Emilia Pikkarainen

Personal information
- National team: Finland
- Born: Emilia Pikkarainen 11 October 1992 (age 33) Vantaa, Finland

Sport
- Sport: Swimming
- Strokes: Butterfly

Medal record
Women's Swimming
Representing Finland
European Championships (LC)
| Bronze medal – third place | 2016 London | 4×100 m medley |
European Championships (SC)
| Silver medal – second place | 2012 Chartres | 4x50 m freestyle |
| Bronze medal – third place | 2010 Eindhoven | 4x50 m freestyle |

= Emilia Pikkarainen =

Finnish swimmer

Emilia Pikkarainen (born 11 October 1992) is a Finnish swimmer. She holds the Finnish record in 50 metres butterfly (26.90), 100 metres butterfly (59.02), 200 metres butterfly (2:10.89), and 200 metres individual medley (2:14.23).

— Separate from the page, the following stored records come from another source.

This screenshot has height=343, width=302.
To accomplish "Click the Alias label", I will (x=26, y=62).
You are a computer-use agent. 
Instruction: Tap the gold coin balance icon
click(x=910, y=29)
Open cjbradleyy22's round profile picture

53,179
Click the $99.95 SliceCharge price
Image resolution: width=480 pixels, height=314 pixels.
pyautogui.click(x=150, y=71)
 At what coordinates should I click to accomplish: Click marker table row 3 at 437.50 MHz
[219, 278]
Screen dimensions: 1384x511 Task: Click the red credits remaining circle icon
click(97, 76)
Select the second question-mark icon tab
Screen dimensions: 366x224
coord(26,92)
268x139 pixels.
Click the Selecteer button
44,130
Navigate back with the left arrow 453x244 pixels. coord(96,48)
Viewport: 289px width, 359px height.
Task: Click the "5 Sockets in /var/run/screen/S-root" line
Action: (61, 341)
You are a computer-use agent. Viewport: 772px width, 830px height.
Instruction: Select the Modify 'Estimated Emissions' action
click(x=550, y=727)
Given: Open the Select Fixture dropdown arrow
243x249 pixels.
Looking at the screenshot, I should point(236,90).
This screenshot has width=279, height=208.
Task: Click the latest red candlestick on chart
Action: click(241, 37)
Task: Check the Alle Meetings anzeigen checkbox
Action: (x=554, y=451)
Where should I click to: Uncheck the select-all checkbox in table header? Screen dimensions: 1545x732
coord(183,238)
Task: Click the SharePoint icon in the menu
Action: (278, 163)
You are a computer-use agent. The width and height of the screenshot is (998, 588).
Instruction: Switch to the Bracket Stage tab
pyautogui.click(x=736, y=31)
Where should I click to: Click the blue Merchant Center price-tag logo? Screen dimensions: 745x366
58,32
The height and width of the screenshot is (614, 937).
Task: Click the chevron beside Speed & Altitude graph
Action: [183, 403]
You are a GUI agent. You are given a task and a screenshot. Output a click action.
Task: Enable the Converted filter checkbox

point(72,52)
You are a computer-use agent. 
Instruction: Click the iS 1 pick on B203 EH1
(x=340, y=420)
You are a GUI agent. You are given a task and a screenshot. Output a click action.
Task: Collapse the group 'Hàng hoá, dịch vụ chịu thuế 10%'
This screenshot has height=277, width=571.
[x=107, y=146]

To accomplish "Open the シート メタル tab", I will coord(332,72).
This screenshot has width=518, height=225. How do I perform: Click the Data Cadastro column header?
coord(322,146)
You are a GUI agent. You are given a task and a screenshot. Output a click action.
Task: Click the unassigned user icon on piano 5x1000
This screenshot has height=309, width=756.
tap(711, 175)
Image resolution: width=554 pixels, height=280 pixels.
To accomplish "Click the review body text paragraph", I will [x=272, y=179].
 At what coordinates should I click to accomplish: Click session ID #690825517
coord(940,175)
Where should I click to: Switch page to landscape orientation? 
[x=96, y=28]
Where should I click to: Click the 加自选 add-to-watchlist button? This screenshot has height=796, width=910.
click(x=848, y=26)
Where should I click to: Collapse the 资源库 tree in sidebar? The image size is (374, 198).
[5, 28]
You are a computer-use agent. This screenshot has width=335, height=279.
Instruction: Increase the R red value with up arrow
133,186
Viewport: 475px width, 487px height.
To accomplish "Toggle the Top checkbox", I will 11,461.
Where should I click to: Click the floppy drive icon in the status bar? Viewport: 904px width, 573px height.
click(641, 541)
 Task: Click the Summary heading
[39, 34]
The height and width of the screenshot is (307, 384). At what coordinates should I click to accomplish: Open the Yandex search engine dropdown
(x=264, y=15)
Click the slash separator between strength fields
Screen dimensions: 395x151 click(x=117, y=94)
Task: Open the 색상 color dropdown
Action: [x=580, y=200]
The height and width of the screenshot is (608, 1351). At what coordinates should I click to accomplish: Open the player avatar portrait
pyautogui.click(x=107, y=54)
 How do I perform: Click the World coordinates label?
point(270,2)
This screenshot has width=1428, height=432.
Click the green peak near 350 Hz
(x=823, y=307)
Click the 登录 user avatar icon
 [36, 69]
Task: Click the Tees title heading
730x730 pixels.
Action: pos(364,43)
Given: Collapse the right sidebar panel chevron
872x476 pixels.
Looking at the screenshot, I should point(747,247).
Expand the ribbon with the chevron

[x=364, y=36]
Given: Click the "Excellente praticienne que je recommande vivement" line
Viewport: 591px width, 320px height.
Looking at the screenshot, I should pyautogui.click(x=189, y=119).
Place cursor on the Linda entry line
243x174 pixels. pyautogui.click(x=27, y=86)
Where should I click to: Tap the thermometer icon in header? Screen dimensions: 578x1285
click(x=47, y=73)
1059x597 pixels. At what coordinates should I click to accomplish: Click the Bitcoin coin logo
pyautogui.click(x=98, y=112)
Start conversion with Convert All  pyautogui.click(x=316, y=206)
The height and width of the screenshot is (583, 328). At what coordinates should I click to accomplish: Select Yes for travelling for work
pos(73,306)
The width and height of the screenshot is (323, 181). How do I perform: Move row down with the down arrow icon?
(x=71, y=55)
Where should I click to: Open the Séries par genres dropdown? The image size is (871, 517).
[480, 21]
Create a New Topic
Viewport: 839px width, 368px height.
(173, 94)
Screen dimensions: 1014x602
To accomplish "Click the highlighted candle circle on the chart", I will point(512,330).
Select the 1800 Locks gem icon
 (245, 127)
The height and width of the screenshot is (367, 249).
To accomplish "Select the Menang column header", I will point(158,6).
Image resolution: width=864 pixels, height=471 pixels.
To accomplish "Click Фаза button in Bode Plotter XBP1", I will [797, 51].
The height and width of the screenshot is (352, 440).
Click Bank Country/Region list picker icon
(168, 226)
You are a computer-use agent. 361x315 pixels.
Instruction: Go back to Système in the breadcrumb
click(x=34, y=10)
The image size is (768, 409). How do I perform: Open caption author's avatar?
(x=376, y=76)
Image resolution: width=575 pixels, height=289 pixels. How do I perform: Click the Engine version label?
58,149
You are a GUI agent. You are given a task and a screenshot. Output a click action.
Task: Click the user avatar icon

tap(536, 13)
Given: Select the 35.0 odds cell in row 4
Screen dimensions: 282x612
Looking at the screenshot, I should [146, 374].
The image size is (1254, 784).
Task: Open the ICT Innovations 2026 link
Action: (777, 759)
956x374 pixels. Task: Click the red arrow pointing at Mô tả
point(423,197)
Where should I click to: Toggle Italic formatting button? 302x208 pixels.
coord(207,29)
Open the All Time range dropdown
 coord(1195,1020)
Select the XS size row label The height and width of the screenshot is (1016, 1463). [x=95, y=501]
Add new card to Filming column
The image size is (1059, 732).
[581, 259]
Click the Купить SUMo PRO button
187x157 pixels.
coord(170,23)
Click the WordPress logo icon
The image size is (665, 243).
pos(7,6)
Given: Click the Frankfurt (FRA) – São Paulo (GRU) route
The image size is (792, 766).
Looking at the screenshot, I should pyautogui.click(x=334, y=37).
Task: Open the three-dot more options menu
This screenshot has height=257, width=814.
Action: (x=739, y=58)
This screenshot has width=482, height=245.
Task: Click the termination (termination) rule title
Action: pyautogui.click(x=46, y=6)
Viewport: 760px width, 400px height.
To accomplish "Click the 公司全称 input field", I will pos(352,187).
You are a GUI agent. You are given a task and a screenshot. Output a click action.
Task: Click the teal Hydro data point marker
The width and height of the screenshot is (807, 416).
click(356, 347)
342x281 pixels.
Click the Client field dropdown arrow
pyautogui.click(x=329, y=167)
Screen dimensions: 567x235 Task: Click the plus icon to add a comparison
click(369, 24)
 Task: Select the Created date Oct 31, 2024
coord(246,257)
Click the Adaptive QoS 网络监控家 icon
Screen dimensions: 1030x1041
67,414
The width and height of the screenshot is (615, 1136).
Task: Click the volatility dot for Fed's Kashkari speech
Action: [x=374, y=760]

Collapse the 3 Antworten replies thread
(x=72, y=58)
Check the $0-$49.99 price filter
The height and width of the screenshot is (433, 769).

Born in Vantaa, Pikkarainen took part in the 2008 Olympics, aged 15, she competed in the 100 m butterfly and swam 1:02.31, ranking 46th. In the 2012 Olympics she competed in the 100 and 200 metres butterfly and the 200 metres individual medley. In the 2016 Olympics she competed as part of the Finnish team in the 4 × 100 metre medley relay.

She had been in a relationship with Formula 1 driver Valtteri Bottas since 2010. The couple married in September 2016 at St. John's Church, Helsinki. On 28 November 2019, Valtteri Bottas announced their separation and divorce, citing "challenges my career and life situation bring".